- _Work to complete_
Beginning with the line containing "Open info icon for Harde schijf snelheid" and ending at the last line of the data, set down every line exactly, leaving out all pictures.

Extracted data entries
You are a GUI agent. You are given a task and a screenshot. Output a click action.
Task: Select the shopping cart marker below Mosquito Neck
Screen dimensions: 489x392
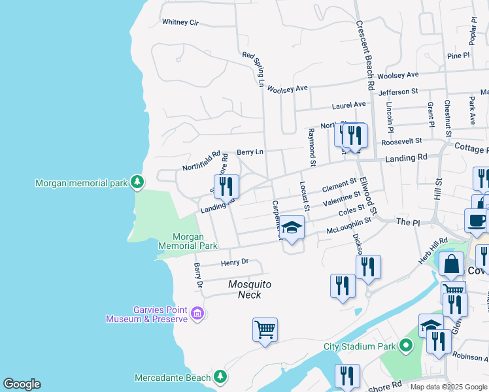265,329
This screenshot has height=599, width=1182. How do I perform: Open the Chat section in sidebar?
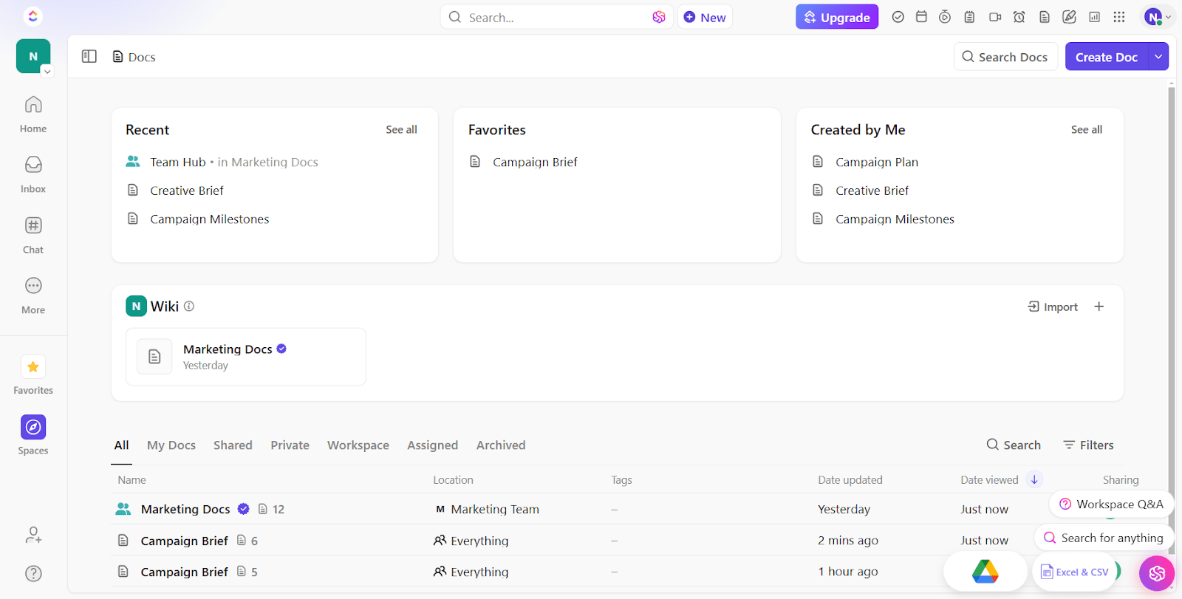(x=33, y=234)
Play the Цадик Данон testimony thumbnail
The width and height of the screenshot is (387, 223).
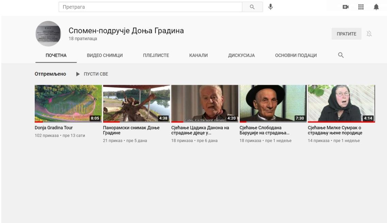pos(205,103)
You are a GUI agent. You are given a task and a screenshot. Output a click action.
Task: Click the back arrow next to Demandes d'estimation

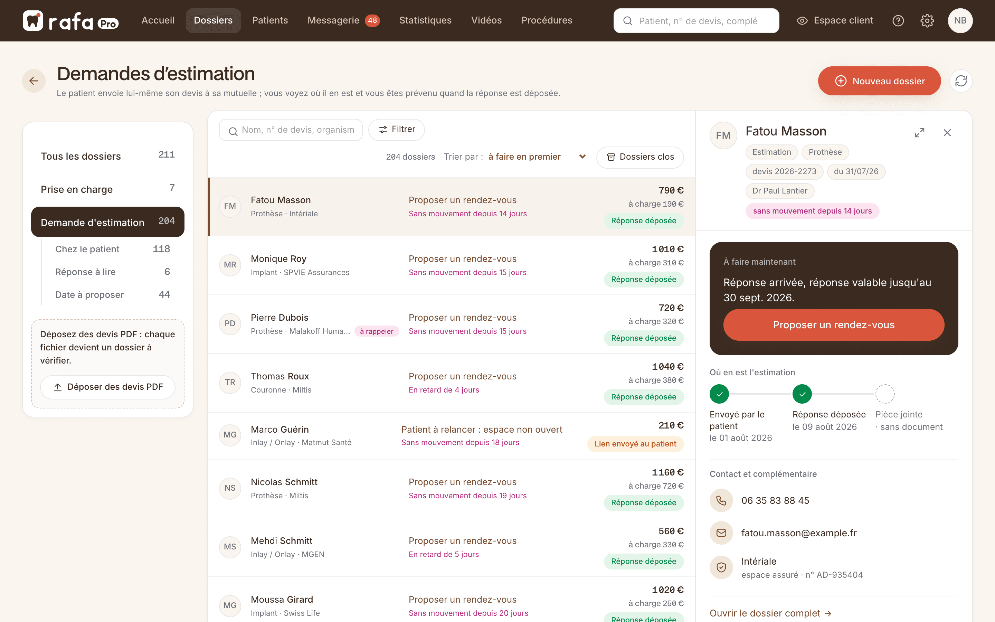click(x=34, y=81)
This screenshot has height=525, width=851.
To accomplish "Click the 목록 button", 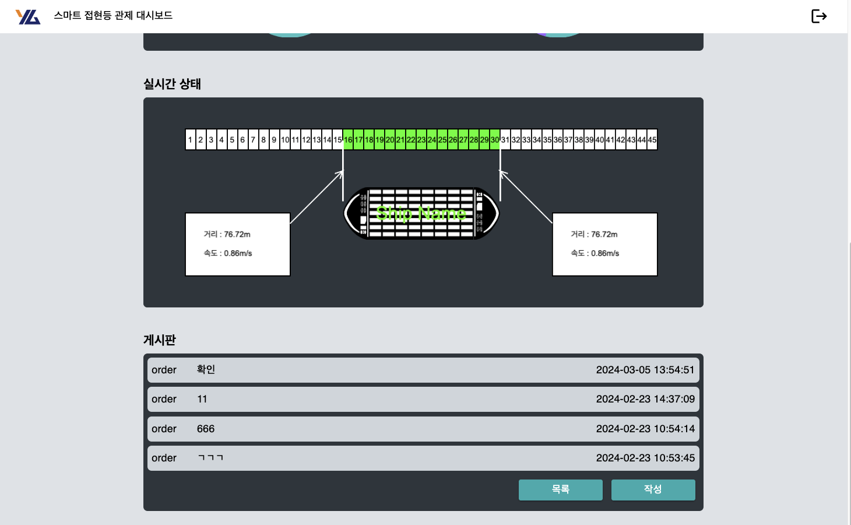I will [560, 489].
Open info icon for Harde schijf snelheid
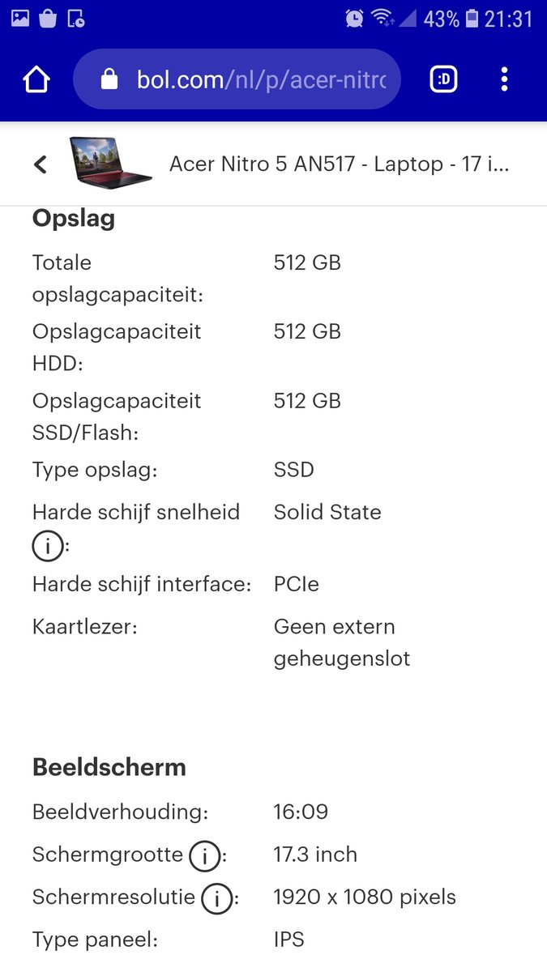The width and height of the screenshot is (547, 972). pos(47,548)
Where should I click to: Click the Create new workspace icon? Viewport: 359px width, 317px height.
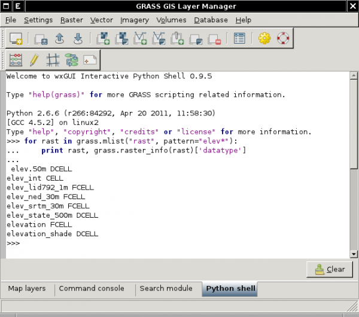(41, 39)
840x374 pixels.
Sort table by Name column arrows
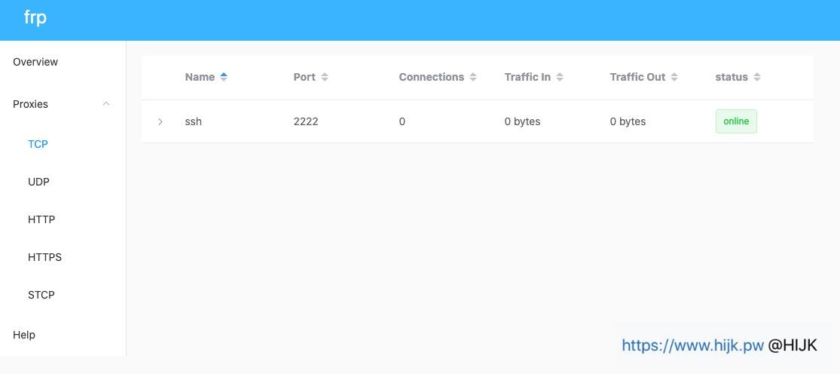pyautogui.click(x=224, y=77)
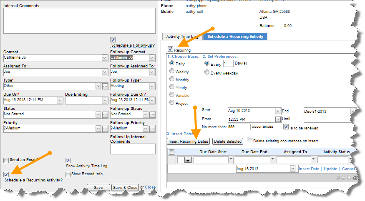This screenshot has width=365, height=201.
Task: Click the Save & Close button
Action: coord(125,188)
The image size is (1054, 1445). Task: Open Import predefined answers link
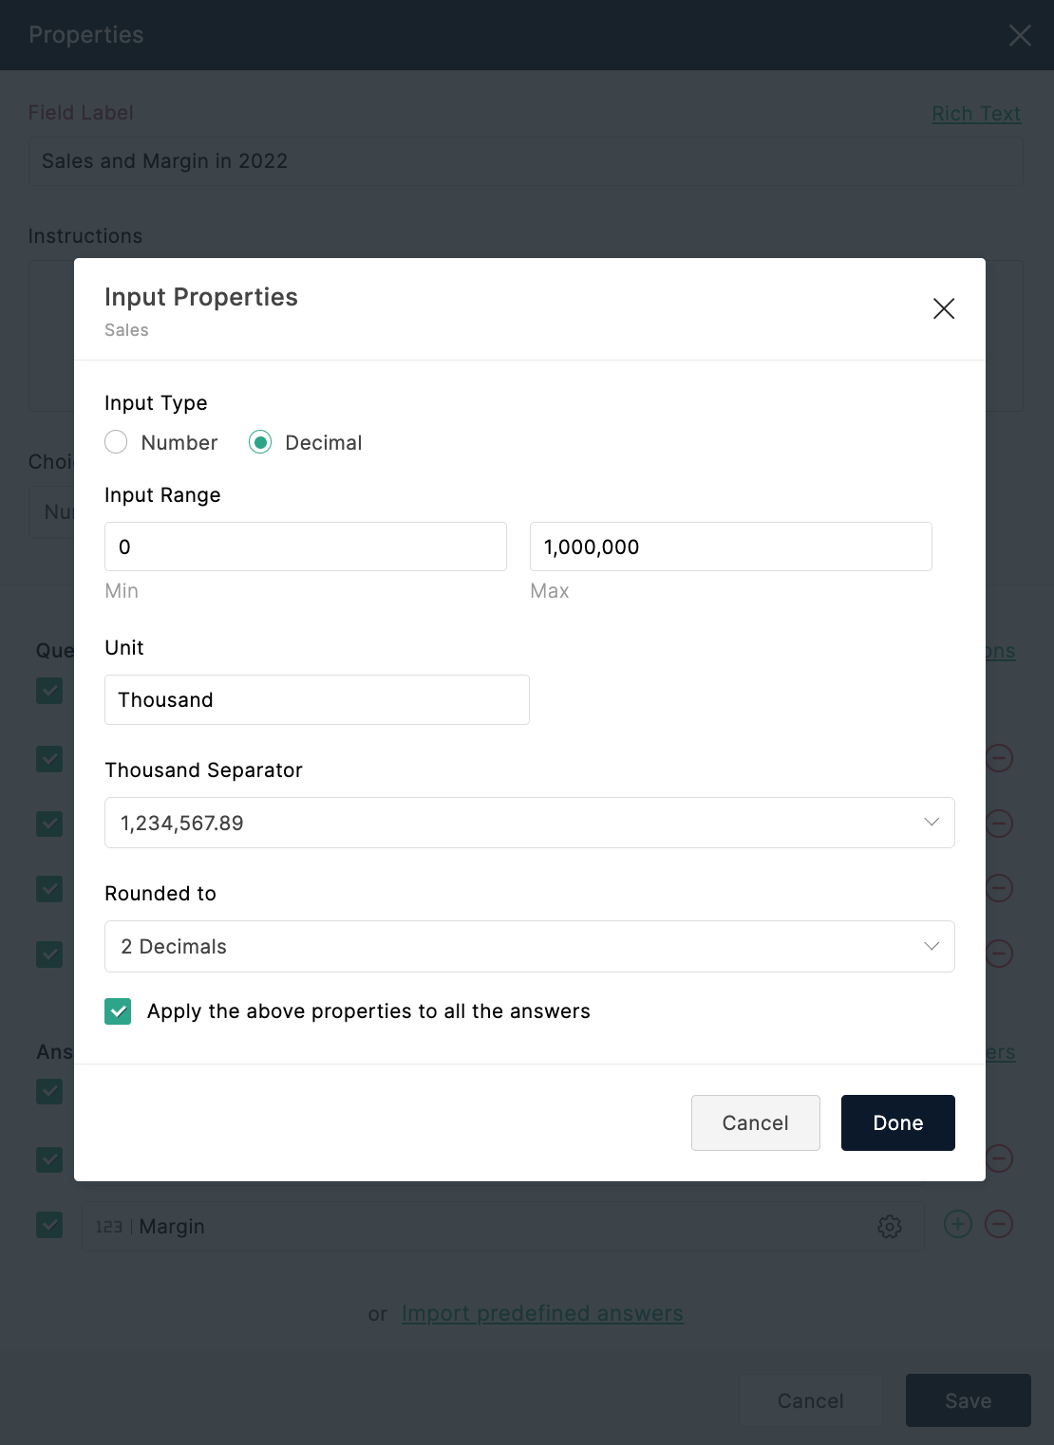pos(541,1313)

- _Response area_
Open info icon for Harde schijf snelheid
The width and height of the screenshot is (547, 972). pos(47,548)
Where should I click to: Click the Create new workspace icon? Viewport: 359px width, 317px height.
(41, 39)
840x374 pixels.
Sort table by Name column arrows
pyautogui.click(x=224, y=77)
This screenshot has width=365, height=201.
Task: Click the Save & Close button
Action: coord(125,188)
The image size is (1054, 1445). Task: Open Import predefined answers link
pos(541,1313)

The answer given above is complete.